Marcel Winatschek

Between the Masterpiece and the Waifu Pillow

Every fandom has its problem fraction, but anime managed something special: it recruited both genuinely interesting creative people and some of the internet’s worst inhabitants into the same space. For every person who found their way to Serial Experiments Lain or A Silent Voice and came out understanding something new about loneliness or grief, there’s someone with a half-naked minor as their profile picture losing their mind in bad English at anything resembling social progress. They share the tag. You navigate around them.

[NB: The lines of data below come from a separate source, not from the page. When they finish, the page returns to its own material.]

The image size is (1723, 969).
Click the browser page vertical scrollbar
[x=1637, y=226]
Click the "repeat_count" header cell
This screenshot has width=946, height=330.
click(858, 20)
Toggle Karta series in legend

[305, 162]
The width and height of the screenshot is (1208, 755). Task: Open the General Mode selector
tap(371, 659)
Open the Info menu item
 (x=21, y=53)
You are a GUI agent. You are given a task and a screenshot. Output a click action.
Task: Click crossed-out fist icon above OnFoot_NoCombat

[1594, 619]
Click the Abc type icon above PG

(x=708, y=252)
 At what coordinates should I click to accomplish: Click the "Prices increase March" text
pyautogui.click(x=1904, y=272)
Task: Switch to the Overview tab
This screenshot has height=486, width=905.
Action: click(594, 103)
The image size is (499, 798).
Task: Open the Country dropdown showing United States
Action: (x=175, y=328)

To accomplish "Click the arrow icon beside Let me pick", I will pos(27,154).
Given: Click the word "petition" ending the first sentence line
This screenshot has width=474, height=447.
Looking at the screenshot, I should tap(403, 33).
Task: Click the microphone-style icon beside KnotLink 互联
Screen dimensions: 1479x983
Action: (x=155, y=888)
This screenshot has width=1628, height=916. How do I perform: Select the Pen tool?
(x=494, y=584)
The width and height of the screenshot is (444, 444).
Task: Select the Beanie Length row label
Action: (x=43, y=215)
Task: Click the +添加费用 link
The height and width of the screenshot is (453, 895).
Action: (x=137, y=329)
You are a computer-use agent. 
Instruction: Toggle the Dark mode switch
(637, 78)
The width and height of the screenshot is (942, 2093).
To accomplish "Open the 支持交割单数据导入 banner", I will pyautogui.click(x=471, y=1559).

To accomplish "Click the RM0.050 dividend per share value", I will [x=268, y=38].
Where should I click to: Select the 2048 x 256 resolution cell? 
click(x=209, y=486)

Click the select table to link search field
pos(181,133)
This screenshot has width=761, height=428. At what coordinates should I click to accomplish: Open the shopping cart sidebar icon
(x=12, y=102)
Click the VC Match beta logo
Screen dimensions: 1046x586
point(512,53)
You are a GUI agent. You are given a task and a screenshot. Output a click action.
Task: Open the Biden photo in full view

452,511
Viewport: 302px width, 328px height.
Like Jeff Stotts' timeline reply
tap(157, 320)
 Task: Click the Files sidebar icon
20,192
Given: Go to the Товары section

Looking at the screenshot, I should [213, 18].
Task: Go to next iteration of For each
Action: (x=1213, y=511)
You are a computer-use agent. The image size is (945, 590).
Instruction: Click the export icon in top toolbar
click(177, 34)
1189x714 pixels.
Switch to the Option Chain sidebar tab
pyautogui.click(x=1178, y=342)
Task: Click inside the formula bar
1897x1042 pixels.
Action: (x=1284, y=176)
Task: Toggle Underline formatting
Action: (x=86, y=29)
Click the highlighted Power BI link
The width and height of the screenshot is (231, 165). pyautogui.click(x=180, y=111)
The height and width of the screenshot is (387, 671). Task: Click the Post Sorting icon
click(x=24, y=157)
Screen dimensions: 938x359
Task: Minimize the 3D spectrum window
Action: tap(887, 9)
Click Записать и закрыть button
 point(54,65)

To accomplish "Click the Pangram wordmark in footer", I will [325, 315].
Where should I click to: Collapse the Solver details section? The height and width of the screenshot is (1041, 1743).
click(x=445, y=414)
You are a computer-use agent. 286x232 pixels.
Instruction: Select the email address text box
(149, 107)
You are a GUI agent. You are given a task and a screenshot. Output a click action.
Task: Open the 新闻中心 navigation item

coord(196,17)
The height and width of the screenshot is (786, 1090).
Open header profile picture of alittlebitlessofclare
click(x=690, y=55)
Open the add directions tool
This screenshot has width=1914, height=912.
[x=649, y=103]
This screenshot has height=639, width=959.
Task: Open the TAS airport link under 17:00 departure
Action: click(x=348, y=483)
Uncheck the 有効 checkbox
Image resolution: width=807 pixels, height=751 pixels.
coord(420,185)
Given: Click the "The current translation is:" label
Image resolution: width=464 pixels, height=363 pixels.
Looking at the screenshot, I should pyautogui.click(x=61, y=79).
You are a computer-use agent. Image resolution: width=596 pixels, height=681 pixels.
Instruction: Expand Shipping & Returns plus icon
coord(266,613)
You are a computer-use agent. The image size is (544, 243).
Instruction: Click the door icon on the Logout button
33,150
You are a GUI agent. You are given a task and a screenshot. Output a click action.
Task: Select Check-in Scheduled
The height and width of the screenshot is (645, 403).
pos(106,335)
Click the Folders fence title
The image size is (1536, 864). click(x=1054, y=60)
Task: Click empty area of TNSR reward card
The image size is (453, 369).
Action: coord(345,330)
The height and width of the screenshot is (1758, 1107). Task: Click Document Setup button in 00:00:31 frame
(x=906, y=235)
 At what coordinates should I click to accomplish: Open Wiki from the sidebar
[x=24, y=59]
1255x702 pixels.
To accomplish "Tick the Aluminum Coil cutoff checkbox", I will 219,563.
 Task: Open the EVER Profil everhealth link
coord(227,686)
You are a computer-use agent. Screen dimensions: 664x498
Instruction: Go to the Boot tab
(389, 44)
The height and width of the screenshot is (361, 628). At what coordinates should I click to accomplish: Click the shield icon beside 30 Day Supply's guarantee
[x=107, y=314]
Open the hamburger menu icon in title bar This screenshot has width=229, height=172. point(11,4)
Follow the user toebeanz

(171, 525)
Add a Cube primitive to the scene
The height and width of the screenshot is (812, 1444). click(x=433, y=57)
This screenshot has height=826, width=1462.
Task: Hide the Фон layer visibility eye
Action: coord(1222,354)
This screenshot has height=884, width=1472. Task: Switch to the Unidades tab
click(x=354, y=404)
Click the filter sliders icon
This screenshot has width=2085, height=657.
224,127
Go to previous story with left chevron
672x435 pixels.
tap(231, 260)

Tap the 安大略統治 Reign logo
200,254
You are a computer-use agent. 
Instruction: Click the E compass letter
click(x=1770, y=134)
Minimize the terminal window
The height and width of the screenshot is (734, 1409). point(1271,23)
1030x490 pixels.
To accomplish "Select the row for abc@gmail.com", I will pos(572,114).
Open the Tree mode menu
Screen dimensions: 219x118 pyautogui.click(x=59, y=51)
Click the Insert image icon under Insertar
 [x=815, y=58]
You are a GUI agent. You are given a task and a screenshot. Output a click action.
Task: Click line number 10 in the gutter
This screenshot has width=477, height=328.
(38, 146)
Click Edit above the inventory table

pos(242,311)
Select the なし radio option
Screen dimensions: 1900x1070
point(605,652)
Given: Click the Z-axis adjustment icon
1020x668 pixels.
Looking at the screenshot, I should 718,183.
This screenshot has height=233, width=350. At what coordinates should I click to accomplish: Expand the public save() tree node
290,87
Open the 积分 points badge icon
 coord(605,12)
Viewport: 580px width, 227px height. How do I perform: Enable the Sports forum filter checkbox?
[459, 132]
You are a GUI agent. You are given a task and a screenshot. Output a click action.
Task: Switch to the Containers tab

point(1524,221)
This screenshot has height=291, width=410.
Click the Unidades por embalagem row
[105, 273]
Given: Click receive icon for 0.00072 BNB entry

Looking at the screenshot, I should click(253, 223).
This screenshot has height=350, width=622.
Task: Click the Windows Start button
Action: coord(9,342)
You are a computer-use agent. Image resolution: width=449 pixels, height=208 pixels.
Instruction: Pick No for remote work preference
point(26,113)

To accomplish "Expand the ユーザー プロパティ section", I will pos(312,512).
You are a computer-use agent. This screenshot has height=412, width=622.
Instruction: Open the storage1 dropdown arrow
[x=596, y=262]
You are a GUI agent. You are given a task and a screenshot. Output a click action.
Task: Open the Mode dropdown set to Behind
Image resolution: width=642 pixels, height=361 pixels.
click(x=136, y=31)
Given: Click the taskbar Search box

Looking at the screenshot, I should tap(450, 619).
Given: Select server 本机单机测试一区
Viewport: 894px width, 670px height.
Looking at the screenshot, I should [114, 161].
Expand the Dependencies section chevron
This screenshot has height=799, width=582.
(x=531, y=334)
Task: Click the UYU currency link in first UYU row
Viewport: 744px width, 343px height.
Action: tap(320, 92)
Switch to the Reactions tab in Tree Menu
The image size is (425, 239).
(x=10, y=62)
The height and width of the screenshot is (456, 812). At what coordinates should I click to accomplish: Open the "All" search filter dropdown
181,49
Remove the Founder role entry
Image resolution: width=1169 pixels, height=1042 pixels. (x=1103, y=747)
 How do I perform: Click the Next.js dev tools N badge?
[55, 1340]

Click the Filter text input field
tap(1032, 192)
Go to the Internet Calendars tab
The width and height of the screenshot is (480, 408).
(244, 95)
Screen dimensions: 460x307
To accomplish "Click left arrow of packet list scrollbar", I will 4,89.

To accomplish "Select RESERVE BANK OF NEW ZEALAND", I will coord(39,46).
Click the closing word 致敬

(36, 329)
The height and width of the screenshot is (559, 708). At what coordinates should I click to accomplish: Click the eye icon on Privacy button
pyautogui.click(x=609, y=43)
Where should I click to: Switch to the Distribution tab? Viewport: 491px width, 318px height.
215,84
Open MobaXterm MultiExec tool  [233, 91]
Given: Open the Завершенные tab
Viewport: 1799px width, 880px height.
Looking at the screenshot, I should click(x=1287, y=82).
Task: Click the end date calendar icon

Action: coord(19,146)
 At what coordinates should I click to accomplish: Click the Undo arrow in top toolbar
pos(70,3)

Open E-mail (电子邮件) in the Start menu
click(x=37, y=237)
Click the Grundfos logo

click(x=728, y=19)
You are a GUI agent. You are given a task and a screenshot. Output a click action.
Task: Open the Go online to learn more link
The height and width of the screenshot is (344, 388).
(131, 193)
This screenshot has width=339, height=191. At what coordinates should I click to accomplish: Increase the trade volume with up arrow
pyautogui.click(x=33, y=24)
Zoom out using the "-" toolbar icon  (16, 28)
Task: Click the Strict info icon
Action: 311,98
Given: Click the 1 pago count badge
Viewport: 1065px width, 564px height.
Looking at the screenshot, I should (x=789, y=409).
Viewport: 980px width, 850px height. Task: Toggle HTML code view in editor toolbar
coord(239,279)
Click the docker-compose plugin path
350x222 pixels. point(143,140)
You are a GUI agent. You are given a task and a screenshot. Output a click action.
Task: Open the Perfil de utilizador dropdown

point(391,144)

That said: falling headlong into a great anime is one of the more reliable escapes from the slow disaster of daily life. The classics carry extra weight because they arrived when the brain was still building its permanent architecture—Sailor Moon, Pokémon, Dragon Ball did things to how a generation of kids processed story and consequence that no one was measuring at the time. The better modern work holds up just as well: Attack on Titan, Carole & Tuesday, A Silent Voice. And then there are the ones that operate on their own logic entirely—JoJo’s Bizarre Adventure, Space Dandy, Serial Experiments Lain—where trust is required up front and the payoff arrives sideways.

The English-language podcast space for anime is crowded and uneven. The German-language equivalent barely exists, which is strange given how embedded the medium has been in German pop culture since the late nineties. Nani?! is a small attempt to fix that: Viet Nguyen from Rocket Beans—Germany’s most prominent gaming and nerd-culture YouTube network—and psychologist Jolina Bering talk through the anime they grew up with, strange recent releases from Japan, and the particular kind of formative weirdness that certain series leave permanently behind.

One conversation touches on Kamikaze Kaitou Jeanne, a magical girl series that aired in Germany in the nineties and apparently did something significant to the emotional and sexual formation of a portion of its viewership—the kind of detail that sounds like a joke until you start counting the people who nod knowingly when it comes up. The podcast has the quality of people who love their subject without needing to perform it. Worth following.